Seulement, au-delà de son héroïne sympathique et de ses envolées gores, "Bingo Hell" donne trop l'impression d'une bonne idée de segment de film à sketchs étirée en long-métrage qui peine à passionner en faisant durer plus que de raison le duel à distance se jouant entre Lupita et les sourires carnassiers de cette bonne vieille trogne de Richard Brake (décidément, si le Diable a un visage humain, ce doit être vraiment le sien). En effet, Gigi Saul Guerrero a beau essayer de ne pas ménager ses efforts derrière la caméra, il faut bien reconnaître que le film se met souvent à patiner dans la gelée verte dès qu'il quitte des yeux l'ambiance extravagante de son bingo ou le sort des pauvres âmes qui ont le malheur d'y participer, corrompues tout autant par les sommes astronomiques qu'on leur fait miroiter que par le rêve de quitter une existence en perdition. D'ailleurs, "Bingo Hell" aura bien du mal à créer le moindre effet de surprise avec son dernier acte à la morale connue par avance et bizarrement moins impressionnant face à la violence grandguignolesque qui a dominé des morts antérieures.

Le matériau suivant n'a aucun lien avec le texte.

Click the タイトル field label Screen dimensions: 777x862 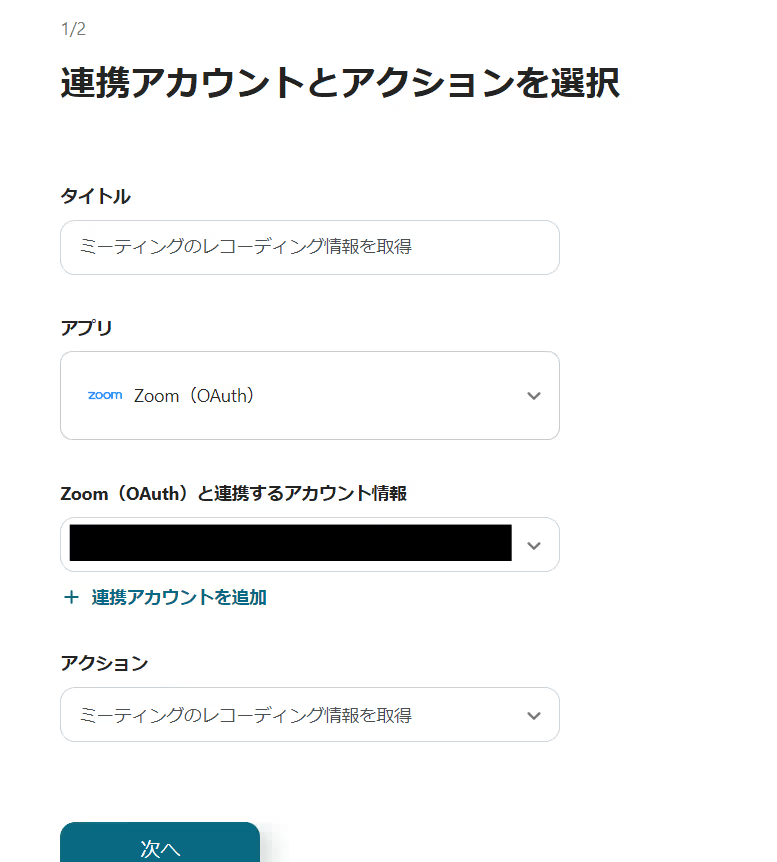pos(95,197)
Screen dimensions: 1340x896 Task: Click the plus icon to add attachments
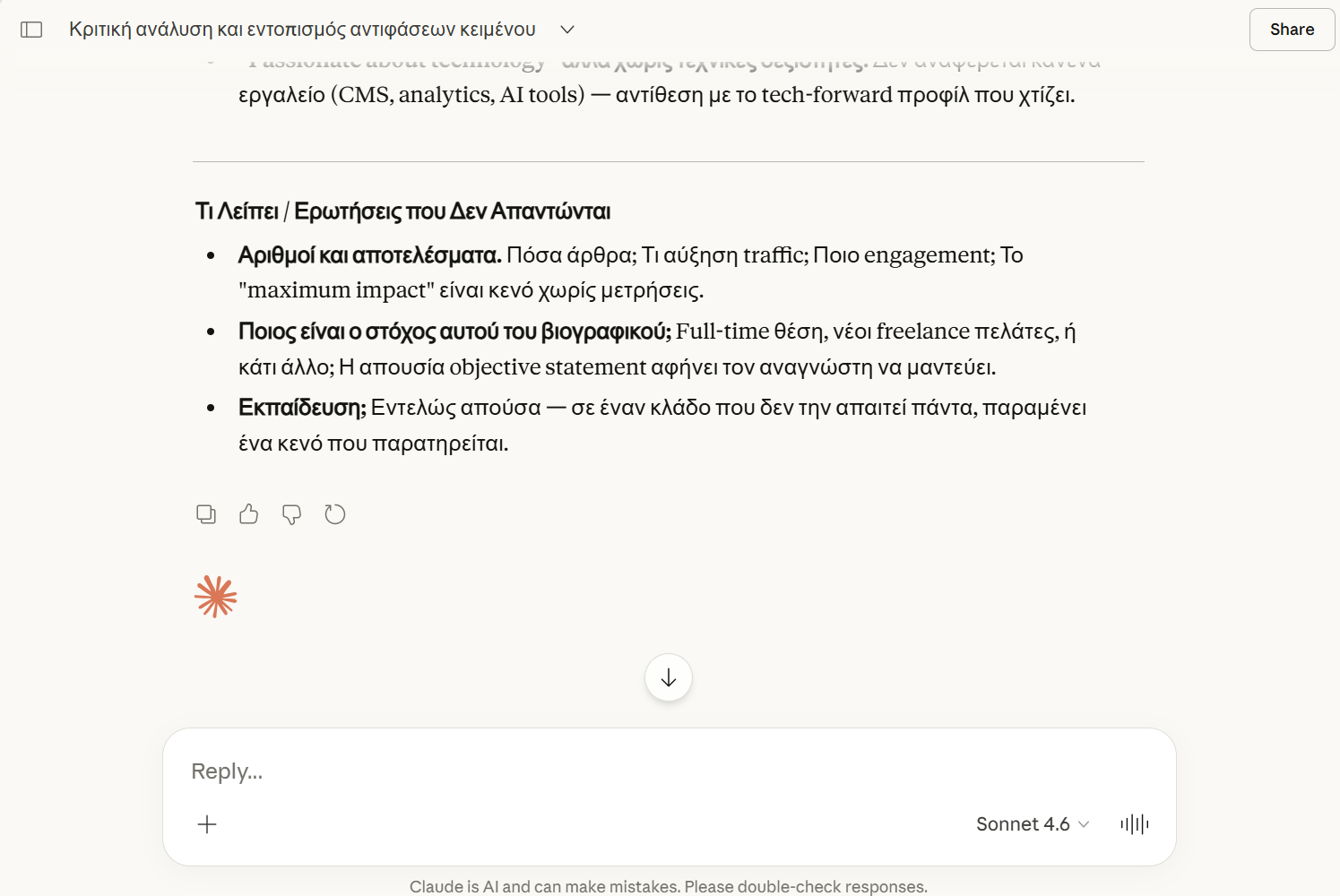tap(207, 824)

Grâce à quelques sourires en compagnie de Lupita, "Bingo Hell" nous laissera tout de même avec le sentiment d'avoir moins perdu notre temps que devant "Black as Night" mais force est de constater qu'il est encore bien difficile de s'enthousiasmer pour ce deuxième film Blumhouse/Amazon 2021 dont on peine vraiment à sortir un minimum rassasié malgré certaines qualités ou excès venant de sa part.